Nurses were training women in rural Mexico to examine their breasts for cancer when one raised her hand to object. If she lost her breast, Harvard public-health specialist Felicia Knaul recalls her saying, "My man would leave me" — and with him, the family's income.

The Associated Press

WASHINGTON — Nurses were training women in rural Mexico to examine their breasts for cancer when one raised her hand to object. If she lost her breast, Harvard public-health specialist Felicia Knaul recalls her saying, "My man would leave me" — and with him, the family's income.

International cancer specialists meet this week to plan an assault on a troubling increase of breast cancer in developing countries, where nearly two-thirds of women aren't diagnosed until it has spread through their bodies.

Adding to the problem, some worrisome data suggest breast cancer seems to strike women, on average, about 10 years younger in poor countries than it does in the U.S. No one knows why.

"Today in most developing countries you see a huge bulge of young, premenopausal women with breast cancer," says Knaul, who heads Harvard's Global Equity Initiative and was herself diagnosed at 41 while living in Mexico.

But from Mexico to Malawi, stigma like Knaul witnessed a few weeks ago may prove as big a barrier as poverty.

"One of the trainers said, 'If he'd leave you for that, he's not worth having,' " Knaul says. But she acknowledged that will be a hard message for some women's economic realities.

Breast cancer long has been considered a cancer mostly of wealthier countries. About 192,000 new cases are expected in the U.S. this year, where long-term survival is high, thanks in part to good screening.

The true prevalence in most developing countries is unknown, because of poor diagnosis and bad record-keeping. But new Harvard research estimates those countries will be home to 55 percent of the world's 450,000 expected breast-cancer deaths this year.

The report predicts the poorest countries will see a 36 percent jump in breast cancer by 2020.

One problem: In wealthy countries, earlier diagnosis can lead to breast-saving surgery instead of breast removal.

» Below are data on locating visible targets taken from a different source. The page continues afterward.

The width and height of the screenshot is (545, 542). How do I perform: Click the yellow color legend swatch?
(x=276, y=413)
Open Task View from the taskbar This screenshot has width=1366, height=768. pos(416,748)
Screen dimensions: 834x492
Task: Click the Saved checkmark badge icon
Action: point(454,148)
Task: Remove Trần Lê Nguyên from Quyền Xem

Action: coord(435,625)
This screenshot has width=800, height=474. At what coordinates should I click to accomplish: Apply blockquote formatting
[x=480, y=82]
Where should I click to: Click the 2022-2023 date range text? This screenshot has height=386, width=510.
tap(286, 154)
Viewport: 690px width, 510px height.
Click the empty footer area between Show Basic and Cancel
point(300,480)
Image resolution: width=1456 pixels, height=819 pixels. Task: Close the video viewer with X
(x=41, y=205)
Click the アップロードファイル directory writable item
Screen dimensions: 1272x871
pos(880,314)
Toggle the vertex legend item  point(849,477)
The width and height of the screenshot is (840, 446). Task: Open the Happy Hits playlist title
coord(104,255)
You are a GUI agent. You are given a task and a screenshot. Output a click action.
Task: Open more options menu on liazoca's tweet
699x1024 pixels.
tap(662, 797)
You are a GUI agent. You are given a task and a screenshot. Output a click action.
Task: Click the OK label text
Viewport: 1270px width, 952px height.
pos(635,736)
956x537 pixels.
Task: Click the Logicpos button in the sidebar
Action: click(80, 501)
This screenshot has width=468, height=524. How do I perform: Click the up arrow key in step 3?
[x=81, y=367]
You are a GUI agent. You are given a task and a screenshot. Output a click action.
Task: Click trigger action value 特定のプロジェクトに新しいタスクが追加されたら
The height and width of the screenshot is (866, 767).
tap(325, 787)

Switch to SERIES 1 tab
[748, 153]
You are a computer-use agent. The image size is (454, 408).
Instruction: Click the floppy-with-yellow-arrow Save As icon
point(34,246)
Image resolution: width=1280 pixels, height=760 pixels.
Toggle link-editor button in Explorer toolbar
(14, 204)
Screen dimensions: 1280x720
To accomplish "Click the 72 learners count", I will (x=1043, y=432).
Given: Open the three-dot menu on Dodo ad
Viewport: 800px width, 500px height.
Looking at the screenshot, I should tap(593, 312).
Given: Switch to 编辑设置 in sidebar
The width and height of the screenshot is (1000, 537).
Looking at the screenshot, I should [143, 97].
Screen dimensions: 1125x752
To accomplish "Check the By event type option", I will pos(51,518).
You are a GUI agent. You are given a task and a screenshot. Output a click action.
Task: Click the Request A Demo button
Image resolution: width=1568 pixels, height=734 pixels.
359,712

Even countries like Rwanda and Malawi have clinics that perform mastectomies if patients can travel to the capitals, says Dr. Lawrence Shulman of the Dana Farber Cancer Institute. But few have radiation equipment, making breast-conserving surgery there not an option yet. (He is hunting down a radiation unit for Rwanda.)

Mexico is a mixed situation, with radiation, other treatments and diagnostic mammography available in some places. Knaul founded an advocacy group — Cancer de Mama — to help, noting that Mexico's insurance program for the poor covers breast-cancer care but women must get diagnosed first.